Gedachtenwisselingen.
I.
Rotterdam, 5 Juli 1908.
Geachte Redactie!
Mag ik U een plaatsruimte in Uw g/h Hollandische Lelie verzoeken. Bij voorbaat mijn dank. Er moest een wet zijn die o.m. bevatte dat jeugdige kinderen van een zekeren leeftijd des avonds na zeker uur zich niet meer op den openbaren weg mogten bevinden, ook niet in gezelschap hunner kameraadjes, dan in gezelschap van meerderjarigen, dit zou heilzaam op de kleinen zelf werken en het publiek zou daarmede een dienst bewezen worden. Immers het zakken rollen, laden lichten des avonds zoude daardoor aanmerkelijk mede verminderen, alsmede de straatschandaaltjes door de jeugd gepleegd, vooral in groote steden is aan een dergelijke wet een behoefte.
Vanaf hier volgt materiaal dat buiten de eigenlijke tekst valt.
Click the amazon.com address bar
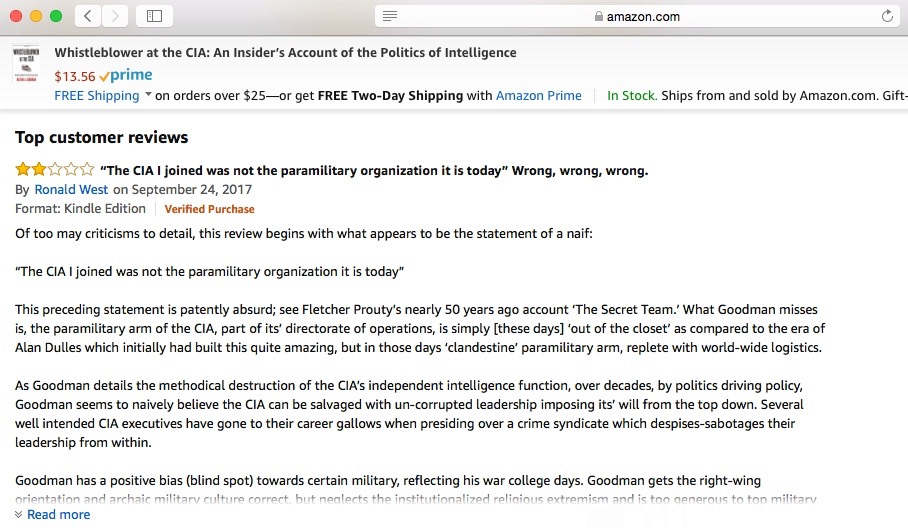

Werd een jeugdige dan na bezette tijd door de politie aangetroffen, dan moest onderzocht worden wie daar de schuld van was, was die aan de familie te wijten dan moest die gestraft worden en niet het kind, was daarentegen het kind de schuldige dat die zonder voorkennis de woning verlaten had, gestraft worden zooals de omstandigheden dat medebrengen. - En wat is Uwe meening?
Hoogachtend
Uw E. dr.
K. SCHRAVER,
(Gep. 1e Lt. pl. adj.)
Antwoord Redactrice.
Ik ben het geheel eens met den geachten inzender; en, dat zoo iets in de praktijk mogelijk is, bewijst het feit, dat zulk een wet inderdaad bestaat in sommige cantons van Zwitserland, waar de kinderen tot op zekeren leeftijd 's avonds ná negen uur niet meer op straat mogen worden aangetroffen, op straffe van boete, door de ouders te betalen.
Redactrice.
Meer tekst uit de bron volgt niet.